You should also encrypt any transmissions of data to and from mobile devices, Sheldon-Dean says. Doing this ensures that no unauthorized access occurs while sending or receiving ePHI.
"Mobile devices that use public Wi-Fi or unsecure cellular networks send and receive information risk exposing ePHI," Barrett cautions. "Unless mobile device users connect to a secure web site to transmit data or connect using a VPN ("virtual private networking"), which encrypts data to and from the mobile device, there is a risk of ePHI could be compromised."
Encrypting any ePHI stored on the mobile device is also essential, Sheldon-Dean adds. You’ll also need to consider your backup methods for stored ePHI, especially if staff members are creating or altering patient records via their mobile devices. Proper data syncing can keep your patient records up-to-date in real time.
Best bet: According to Barrett, you can utilize the following specific technical safeguards:
Install and regularly update anti-malicious software (also called malware) on mobile devices;
Install firewalls where appropriate;
Apply encryption to ePHI and metadata;
Install IT backup capabilities, such as off-site data centers and/or private clouds, to provide redundancy and access to ePHI;
Adopt biometric authentication tools to verify the person using the mobile device is authorized to access the ePHI; and
Ensure mobile devices use secure, encrypted Hypertext Transfer Protocol Secure similar to those used in banking and financial transactions to provide encrypted communication and secure identification of a network web server.

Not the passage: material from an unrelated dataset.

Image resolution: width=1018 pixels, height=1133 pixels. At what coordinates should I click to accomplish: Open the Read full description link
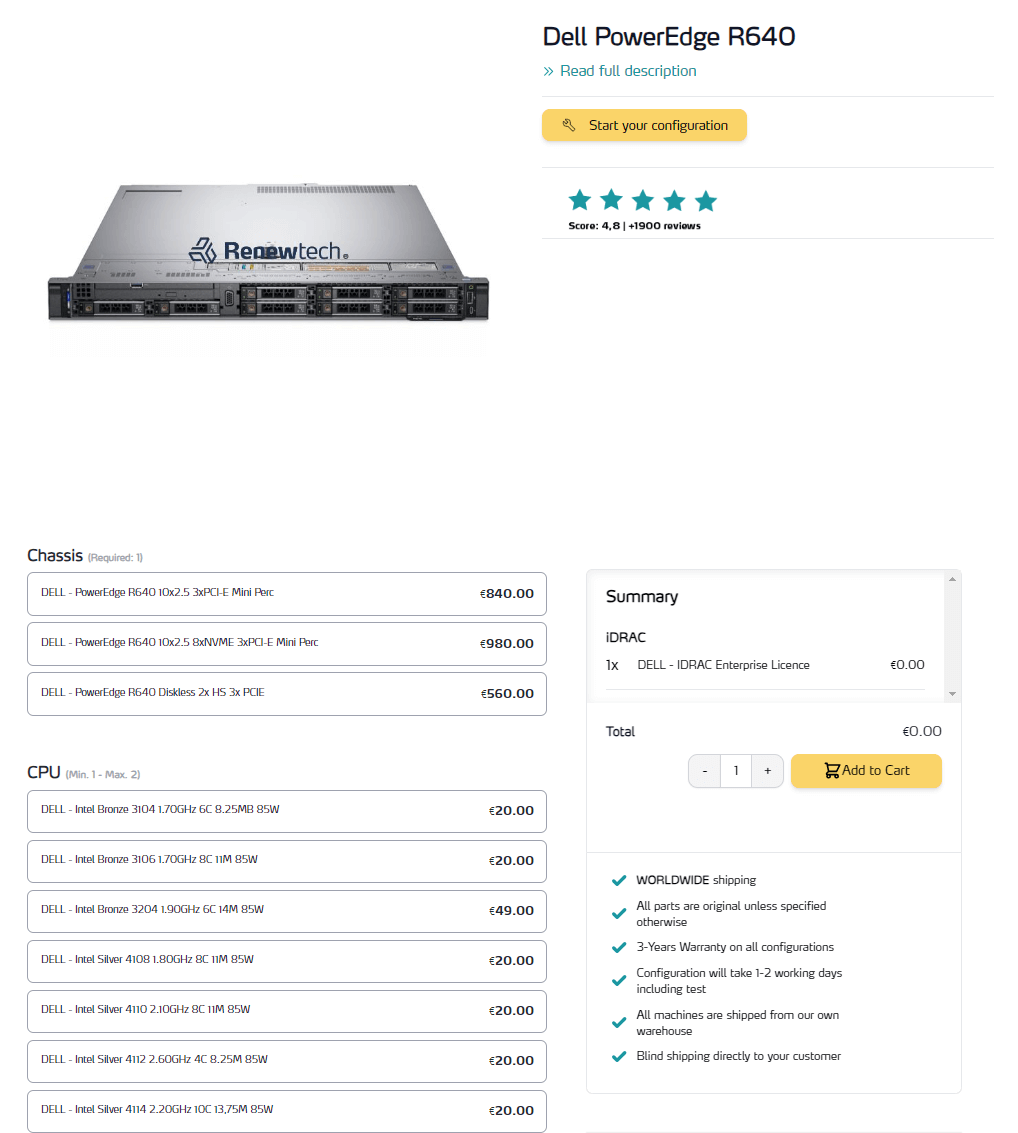pos(628,71)
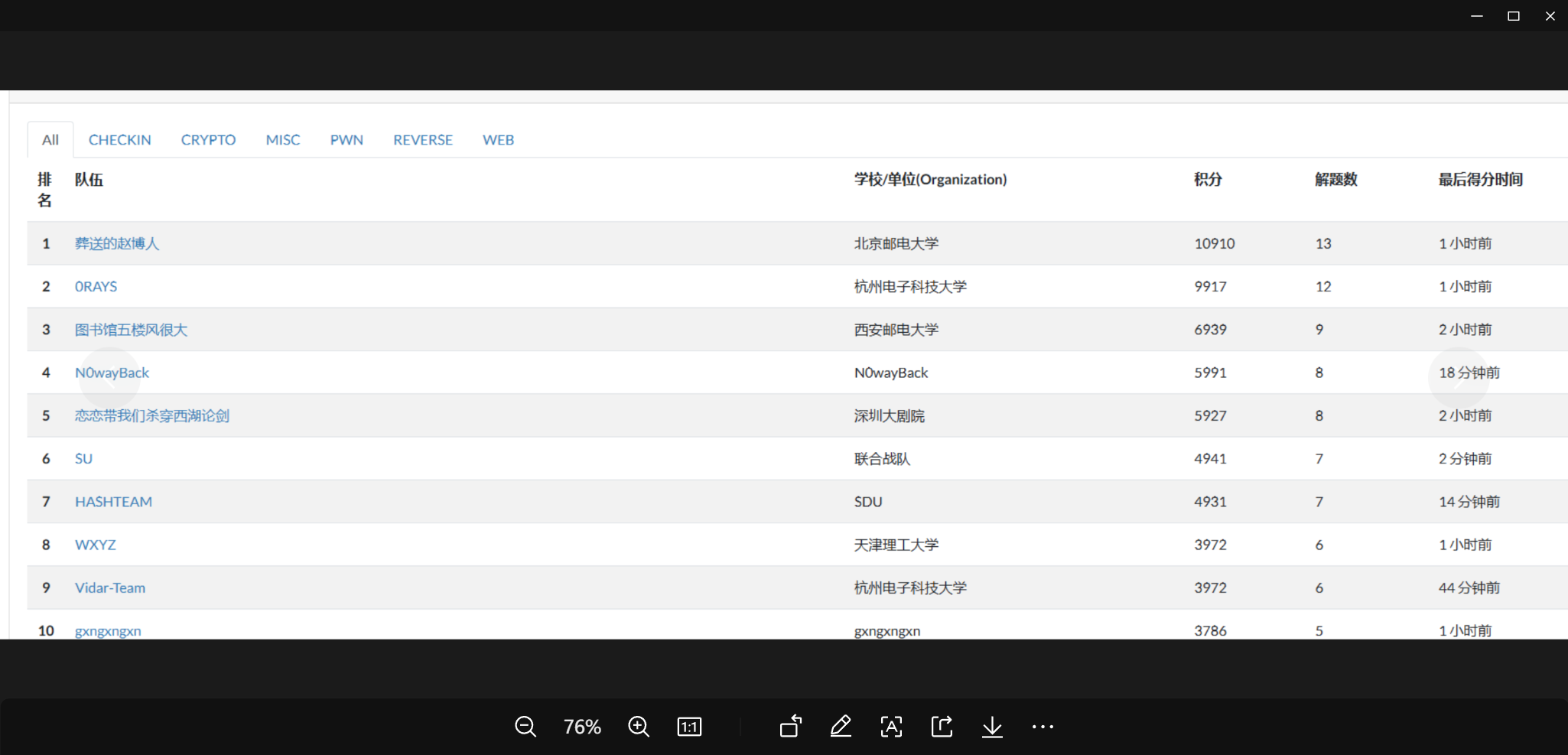Open the REVERSE tab

coord(423,140)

Focus on Policies, Procedures, Training for Administrative Safeguards
Administrative measures mostly involve the policies and procedures you put into place for mobile-device use. Staff training is also crucial. You must train staff on the risks and costs of breaches, as well as how to secure their mobile devices in compliance with HIPAA security and privacy standards, Sheldon-Dean says.
Tips: Barrett highlights the following examples of administrative safeguards:
Conduct periodic risk assessments of mobile device use;
Establish an electronic process to ensure that an unauthorized third party does not destroy or alter the ePHI;
Establish processes and procedures to appropriately protect ePHI in a mobile device environment, including establishing encryption and security breach protocols for mobile device use; and
Train clinicians on the processes and procedures to use when accessing ePHI on mobile devices, and educate clinicians on the risks of data breaches, HIPAA violations and fines.